PICRUSt functional predictions were generated from a closed-reference OTU table generated in QIIME 1.9.0 by using the KEGG orthology reference database. 16S rRNA gene copy number corrections were conducted on all functional predictions. LEfSe was also used to identify taxonomic, as well as predicted functional, biomarkers in the CDI and non-CDI cohorts (48). Genus level relative abundances, as well as PICRUSt-predicted functions, were multiplied by one million and formatted as previously described (46). Comparisons were made with antibiotic treatment (CDI versus non-CDI) as the main categorical variable. An alpha level of 0.05 was used for Kruskal-Wallis tests, and an LDA cutoff score of 1 was used to display the enriched predicted functions in each cohort, whereas the top 20 predicted taxa in each respective cohort were displayed for 16S rRNA gene and ITS comparisons. Features were plotted on a logarithmic scale according to the treatment group with which they were significantly associated.

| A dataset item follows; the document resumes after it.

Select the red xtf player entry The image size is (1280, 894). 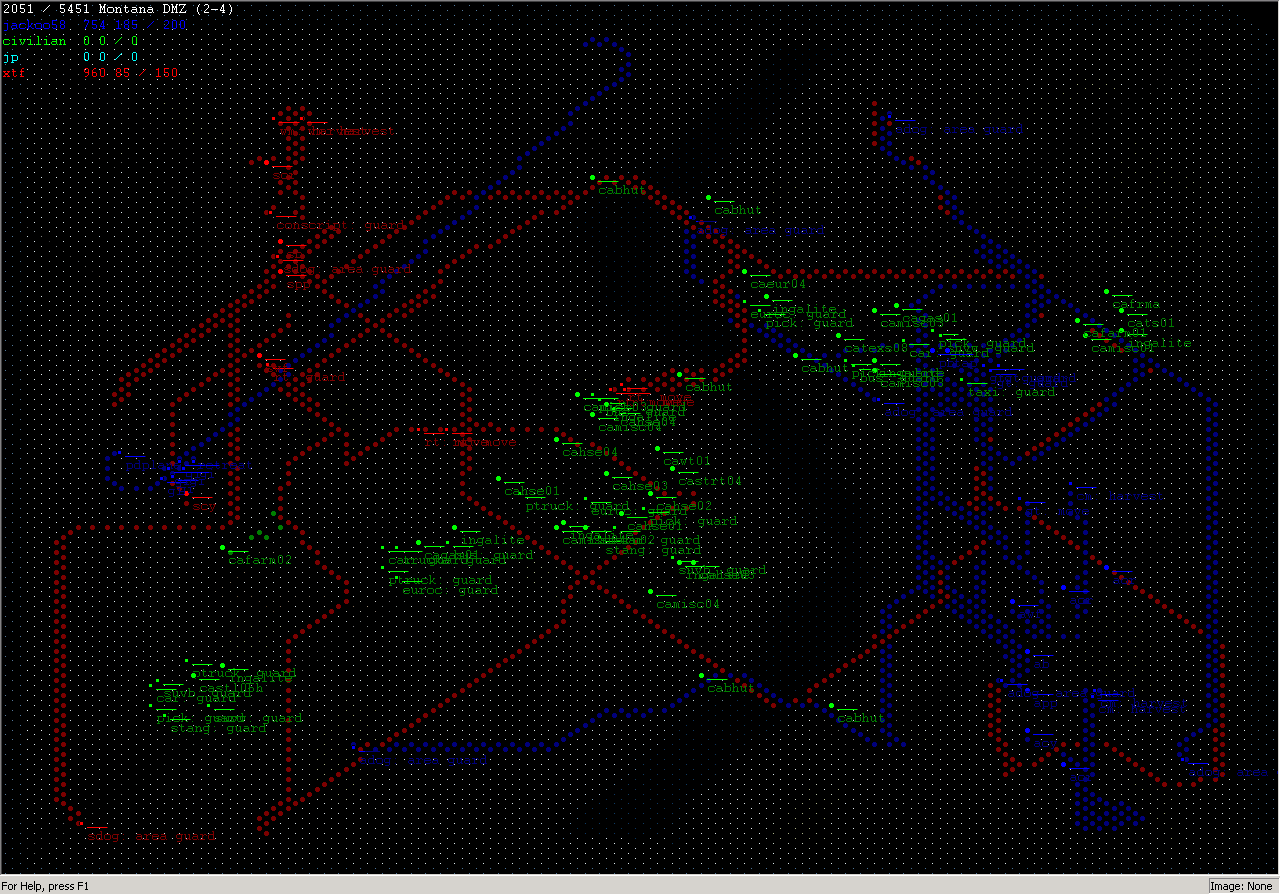click(13, 73)
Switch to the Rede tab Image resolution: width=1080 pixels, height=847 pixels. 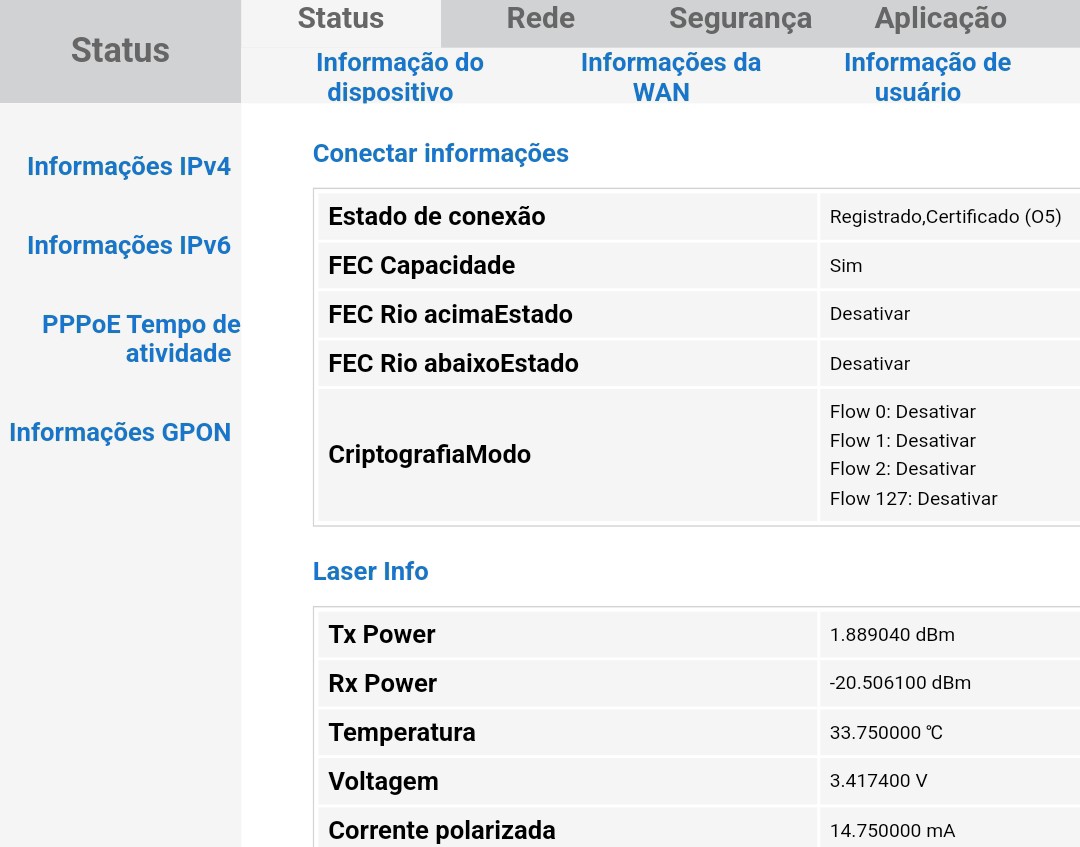pos(540,19)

Fungal community analysis.

The ITS1 region was amplified in 25-μl PCR mixtures by using the ITS1 forward and Illumina barcoded ITS2 reverse primers designed to target the variable region as described by Smith and Peay (49). The thermocycling conditions on an MJ Research PTC-200 thermocycler (Bio-Rad, Hercules, CA) were as follows: 40 cycles of 94°C for 30 s, 52°C for 30 s, and 68°C for 30 s; 68°C for 7 min; and a 4°C hold. Pooled PCR products were gel purified with a QIAquick gel extraction kit (Qiagen, Frederick, MD) and quantified with a Qubit 2.0 fluorometer (Life Technologies, Inc., Carlsbad, CA). Purified libraries were then sequenced with the NextSeq Mid Output kit with single-end 150-bp sequencing on the Illumina NextSeq at the University of California Davis Genomics Sequencing Core.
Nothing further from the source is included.